Les soldats alternent la couleur des rubans qu'ils portent au coude et au mollet, pour mieux distinguer les Ukrainiens des saboteurs russes.
Cette paranoïa presque tangible dans les rues désertes de Kiev s'accompagne d'une attitude de défi à l'égard des forces du président russe Vladimir Poutine.
"Ils ont tué mon chat, maintenant Poutine est fini", lance ainsi Oleg Sheremet, fouillant dans les débris de la première attaque de la journée, quelques rues plus loin.
"Le chat, c'était la goutte d'eau qui a fait déborder le vase", s'emporte cet homme d'âge moyen portant un manteau de cuir noir.
- "Panique" -
Le maire de Kiev, Vitali Klitschko, se dresse les poings serrés à quelques pas de la dépouille du fils de Lidia Tikhovska.
Le gilet pare-balles de cet ancien champion de boxe, entouré par des gardes du corps lourdement armés, semble minuscule sur sa poitrine carrée.
"Les Russes veulent semer la panique dans notre ville", s'exclame Vitali Klitschko d'une voix imposante. "Mais cela n'arrivera jamais.

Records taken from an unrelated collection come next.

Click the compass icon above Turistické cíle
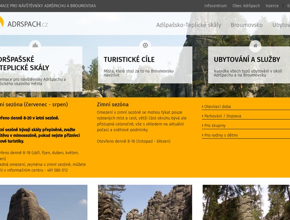Image resolution: width=290 pixels, height=220 pixels. coord(145,45)
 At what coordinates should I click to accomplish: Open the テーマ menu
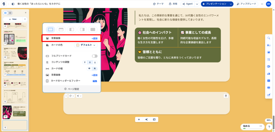point(158,4)
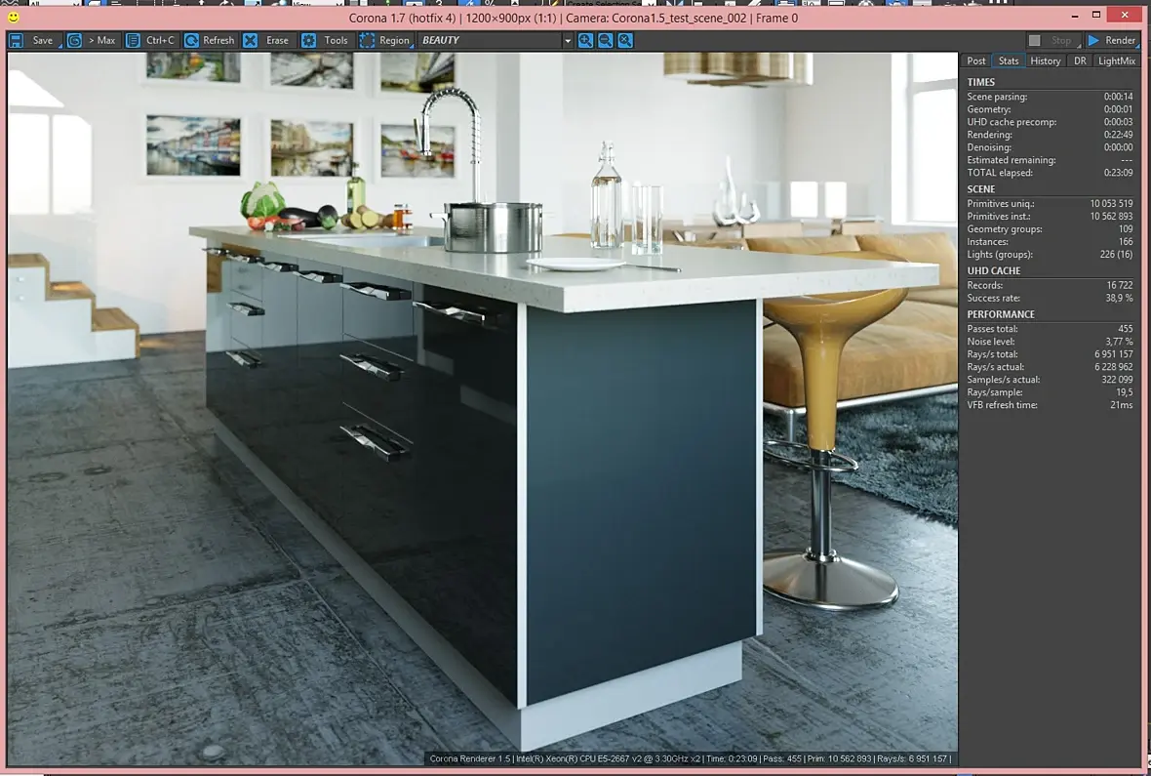The image size is (1151, 776).
Task: Click the Save floppy disk icon
Action: click(17, 40)
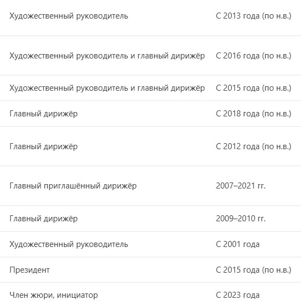Viewport: 301px width, 306px height.
Task: Click the 'С 2001 года' date
Action: tap(238, 245)
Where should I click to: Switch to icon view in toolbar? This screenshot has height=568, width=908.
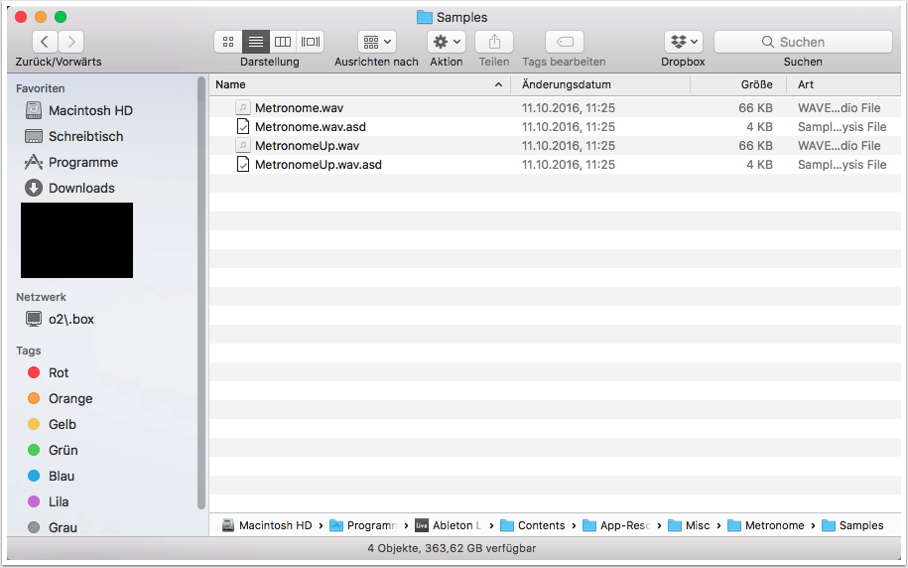click(x=228, y=42)
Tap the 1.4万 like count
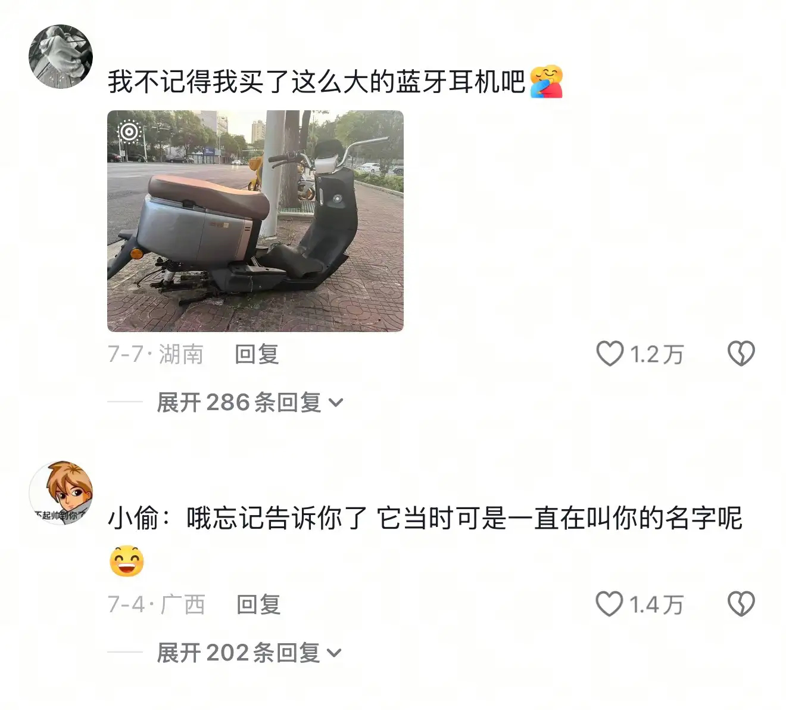 pyautogui.click(x=657, y=604)
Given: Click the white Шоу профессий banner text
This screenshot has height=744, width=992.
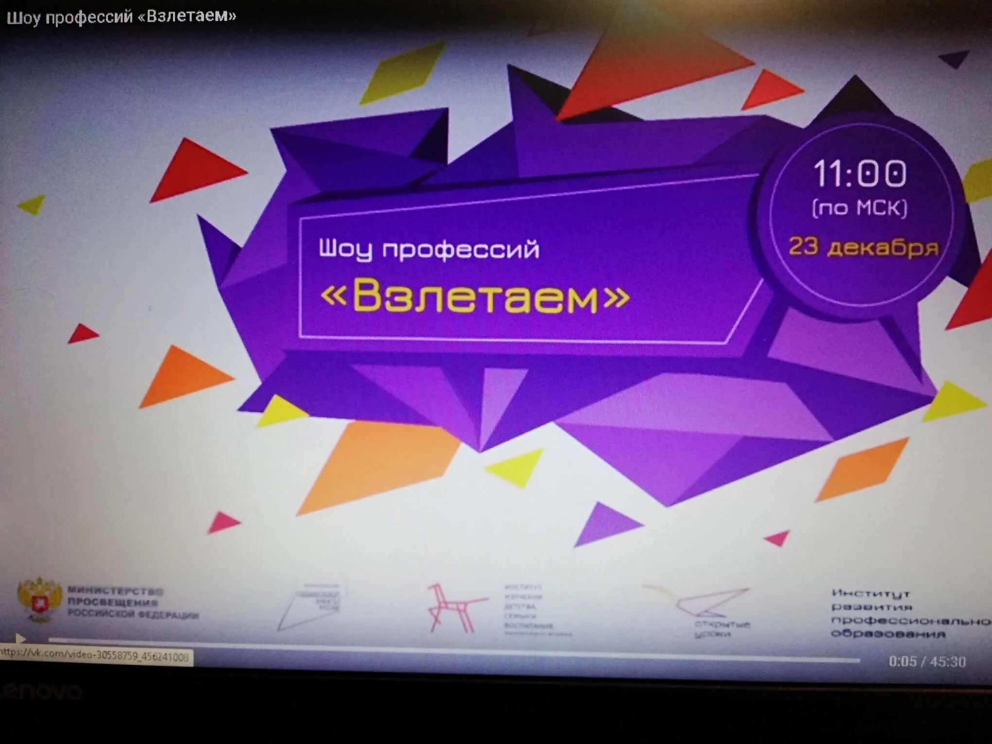Looking at the screenshot, I should [429, 249].
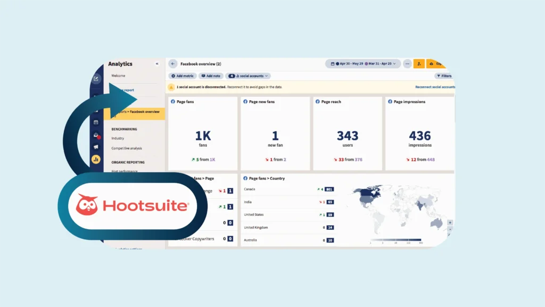The width and height of the screenshot is (545, 307).
Task: Click Reconnect social accounts link
Action: (x=435, y=87)
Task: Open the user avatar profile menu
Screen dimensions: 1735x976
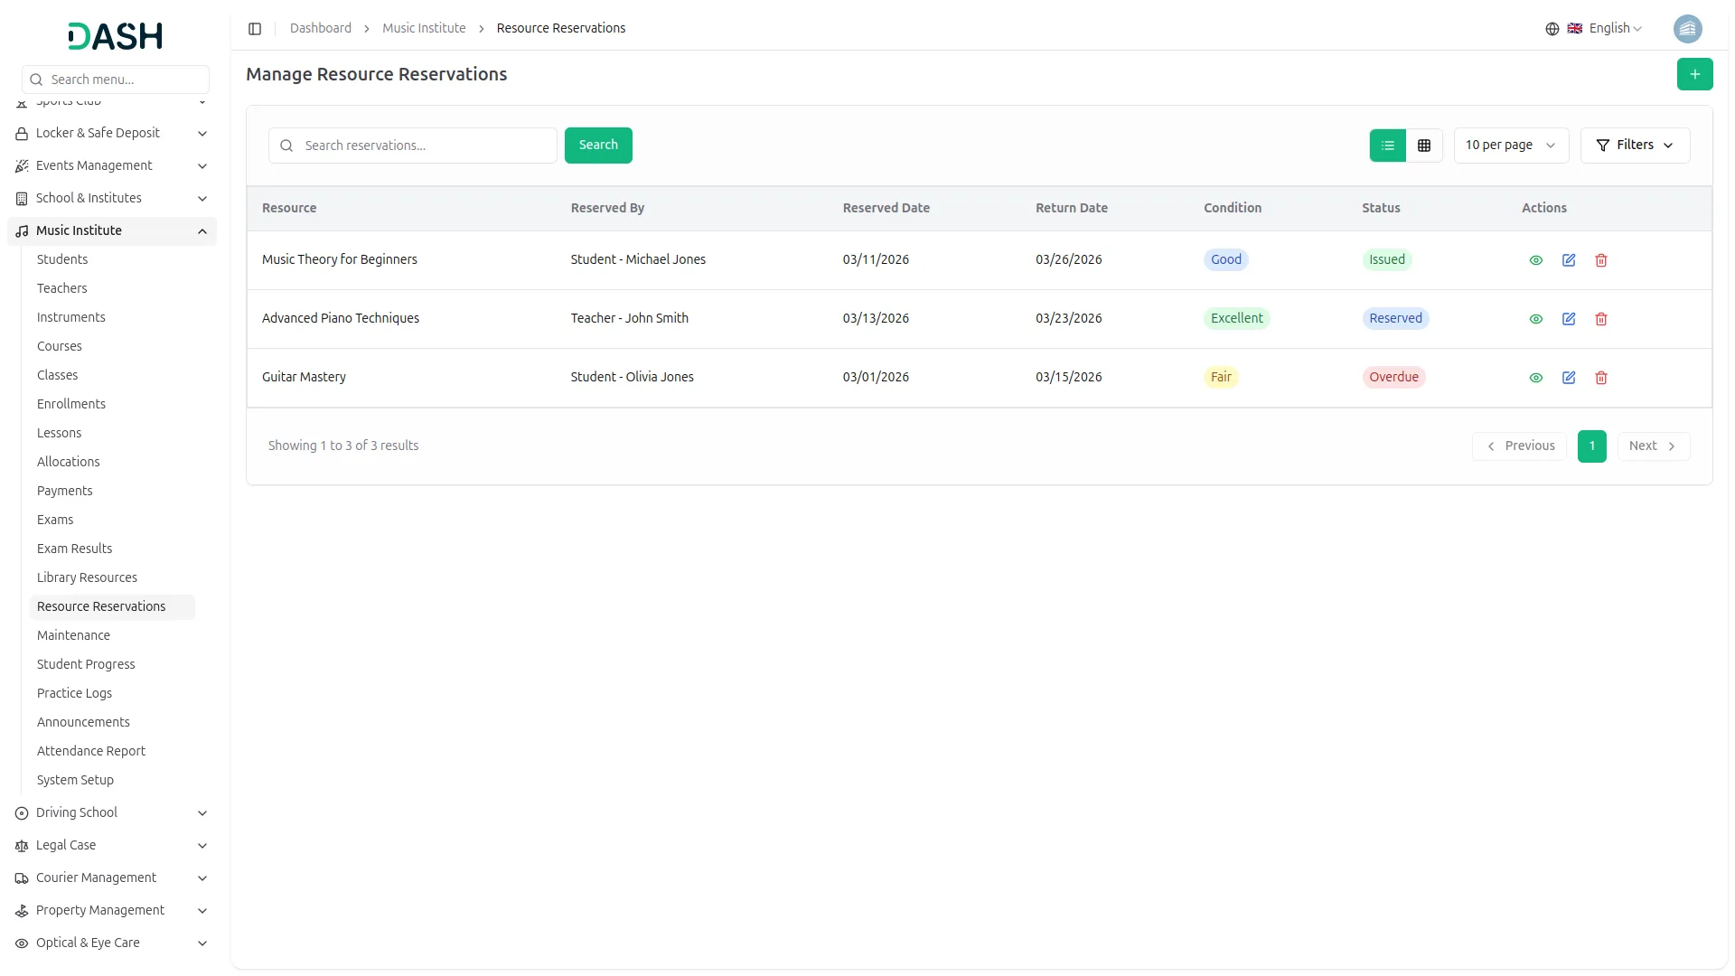Action: 1687,29
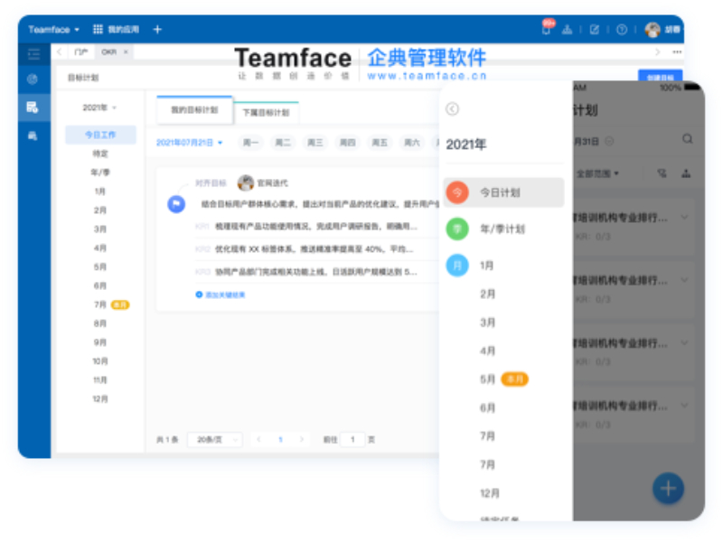This screenshot has height=542, width=723.
Task: Open the 2021年 year dropdown
Action: click(95, 107)
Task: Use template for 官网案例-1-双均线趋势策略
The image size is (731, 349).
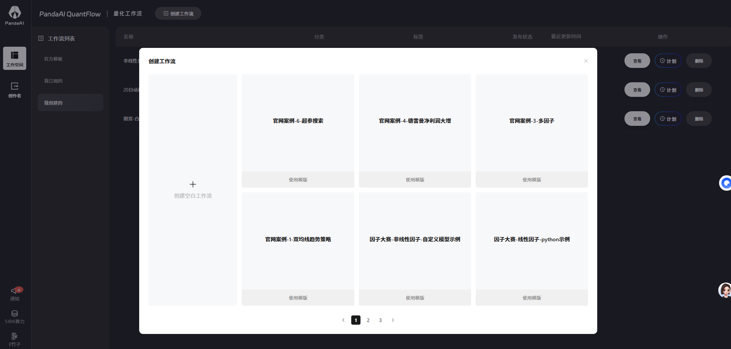Action: (x=298, y=298)
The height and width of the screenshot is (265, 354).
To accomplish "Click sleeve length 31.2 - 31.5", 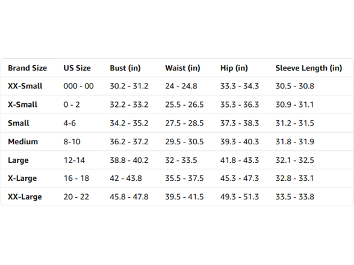I will (x=294, y=123).
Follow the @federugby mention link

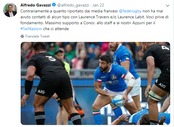click(130, 11)
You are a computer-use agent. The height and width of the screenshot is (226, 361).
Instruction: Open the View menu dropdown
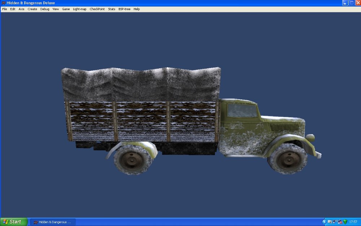click(x=55, y=9)
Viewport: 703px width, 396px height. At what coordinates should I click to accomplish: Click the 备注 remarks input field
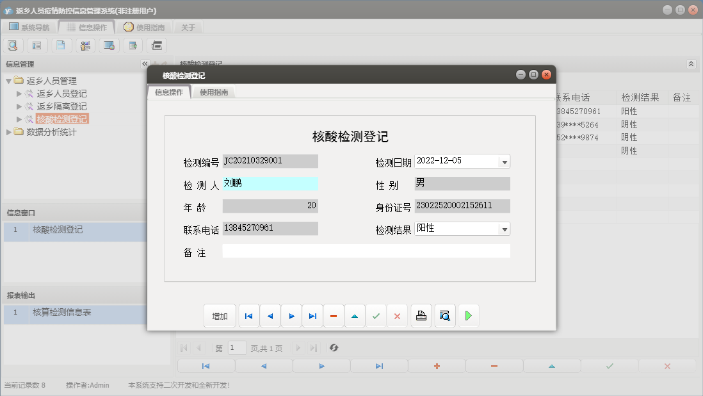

Cela ne fera que motiver chaque Ukrainien à défendre davantage notre ville".
Une nouvelle série de détonations lointaines provenant du front nord de Kiev le contraint soudain à regagner sa voiture.
Il laisse derrière lui des habitants qui tentent toujours de comprendre pourquoi la Russie a décidé de frapper, deux fois en l'espace de quelques heures, cette partie endormie de leur ville.
- "Ils veulent plus de terreur" -
Oleksiy Goncharenko, un parlementaire ukrainien devenu combattant volontaire, n'essaie même pas de contenir sa colère à l'égard de la Russie et de ce qu'il considère comme un manque de soutien de la part des Occidentaux.
"Il n'y a pas de cibles militaires ici", assure l'homme de 42 ans après avoir fait la navette entre les lieux des deux attaques.
"Ils frappent simplement pour le plaisir de frapper. Ils veulent juste plus de terreur, effrayer davantage les gens", poursuit-il.
De fait, beaucoup ont peur.
Vera Rechechkova, une coiffeuse de 26 ans, se tient avec son petit ami à un pâté de maisons du site atteint par un missile et sanglote dans son mouchoir.
"Nous avons acheté de la nourriture dans ce kiosque l'autre jour et maintenant, la personne qui y travaillait n'est peut-être plus en vie", dit-elle, en larmes.
"C'est tout simplement horrible. Je ne veux souhaiter du mal à quiconque, mais Poutine...", lâche-t-elle, avant de s'interrompre.